GDS wants to ‘understand the market and service offerings for processing credit and debit card payments and pay by bank (open banking) payments’, according to a ‘prior information notice’ for a payment provider for Gov.UK Pay that will set open banking suppliers’ hearts pounding.

Gov.UK Pay is a digital payments platform that allows public sector services to take payments. Used by more than 1,100 services in 415 organisations, it has processed 90.1 million payments with a combined value of £5.7 billion (about $7.6bn) since 2016.

The RFI is published just over a year after Amanda Dahl, GDS’s deputy director of digital service platforms, mentioned its planned exploration of open banking technology in a blog-post. Writing in August 2023 (‘How common platforms deliver brilliant digital services’), Dahl stated that ‘later this year we’ll be investigating how Gov.UK Pay might offer open banking, which means that people will have the option to pay for services conveniently using their own banking app.’

Turnaround times for the RFI, which was published this week (18 September), are relatively tight: respondents have until the end of 23 September to ask ‘clarification questions’; GDS has a deadline of end-25 September to respond to them; and the deadline for overall responses is 2 October.

GDS and Gov.UK Pay’s roles

GDS has recently been moved from the Cabinet Office to the Department for Science, Innovation and Technology (DSIT) as part of structural changes after the election of the new Labour government in July.

Along with GDS, the Central Digital and Data Office (CDDO) and Incubator for AI (i.AI) were also transferred to DSIT as the new administration looks to ‘drive forward the digital changes needed to overhaul the British public’s experience of interacting with the government.’
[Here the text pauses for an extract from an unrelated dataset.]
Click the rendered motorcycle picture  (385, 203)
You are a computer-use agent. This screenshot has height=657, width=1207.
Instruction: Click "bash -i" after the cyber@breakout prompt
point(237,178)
Gov.UK Pay, which was introduced in 2015, takes payments and processes them using a payment service provider (PSP): either Gov.UK’s PSP, which is a company called Stripe, or Government Banking’s PSP, which is a company called Worldpay. Government Banking is a shared government function.

In last year’s blog-post, Dahl stated that Gov.UK Pay had onboarded 163 services in the previous 12 months, including the Forestry Commission and NHS Business Services Authority, ‘enabling them to take payments through online digital services’. Gov.UK Pay also launched a new Recurring Card Payments function – initially with Kent County Council ‘and with more public services to follow’ – which enables local residents to save their payment details for use in ongoing regular payments, Dahl wrote.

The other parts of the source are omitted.